Она звенела и пела мультяшным хрустальным голоском, каким Клара Румянова озвучивала своих зайчиков и чебурашек, а покрасневший Миша суетился, совал ей в руки деньги, отмахиваясь от ос и Оксаны, и видел свою бабушку, с которой восемь лет назад не успел попрощаться да и звонил ей редко, говорил нетерпеливо, показывая свою занятость. Бабушка всё понимала, ждала его, пекла к его приходу пирог с яблоками, а потом, когда уже тяжело стало нагибаться к духовке, приноровилась катать шарики-картошки из какао и раскрошенного печенья, добавляя для аромата каплю коньяка. И ещё бабушка умудрялась звонить – не вовремя. Когда Миша сидел на совещании, опаздывал на встречу, покупал Оксане цветы, стоял под душем, отсыпался в воскресенье или просто был усталым и злым до того, что хотелось то ли ругаться, то ли плакать. А потом бабушки не стало, очень быстро – вечером увезли в больницу и позвонили утром, тоже не вовремя. И теперь Миша зачем-то всё это лопотал какой-то неведомой старушке, захлебываясь, заедая хрустящей рассыпчатой пахлавой, а та сидела рядом, гладила его по голове, и почему-то Оксана трясла его, царапая перламутровыми ноготками, – и он очнулся. Во рту было сухо и сладко. Пляж почти опустел, море придвинулось так близко, что намочило полосатое полотенце, густой зной лежал над городом, и лёгкой походкой уходила в сторону голубых холмов маленькая старушка в шляпке.
– Идём, надо догнать.
Оксана вцепилась в него, не пускала, но он вырвался и побежал, вкручивая пятки в раскалённый песок. Пошёл медленнее по самому краю прибоя и, наконец, остановился перед нагромождением камней, где грелась златокудрая девица с витиеватой татуировкой на бедре.
– А бабушка тут не проходила? Такая…
– Баба Валя? Это в шляпке которая? Наверх побежала! – И, махнув куда-то рукой, девица прыгнула в воду.

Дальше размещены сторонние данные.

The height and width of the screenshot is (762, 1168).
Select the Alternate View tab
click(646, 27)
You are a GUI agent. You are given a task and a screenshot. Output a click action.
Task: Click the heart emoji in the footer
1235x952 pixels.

Первый раз Валя пришла в этот город, когда ей было года четыре. Помнила она это смутно – больше по рассказам мамы Шуры. Как-то дядя Костя – Валя так и не научилась называть его папой – поехал в Каховку, чтобы забрать свою младшую сестру Ксеню, хотел увезти её к себе, на побережье, где можно было хоть как-то прокормиться – до поздней осени висели на деревьях яблоки и груши, в горах зрел синий терн и красный кизил, море давало рыбу, а Шура зорко стерегла пёстренькую курицу, получая к завтраку коричневое яичко. Но дядя Костя опоздал – и веселую вертлявую Ксеню, и двоих её мальчишек уже закопали вместе с другими, умершими от голодного тифа. На обратном пути у обочины он нашёл мёртвую женщину, смотревшую в сторону холма, забравшись на который уже можно было почувствовать запах моря. Рядом с ней спала кудрявая девчонка. Она проснулась, назвалась Валей, послушно взяла незнакомого дядю за руку и пошла за ним лёгкими детскими шагами, не оглянувшись на оставшуюся мать. Странная девочка.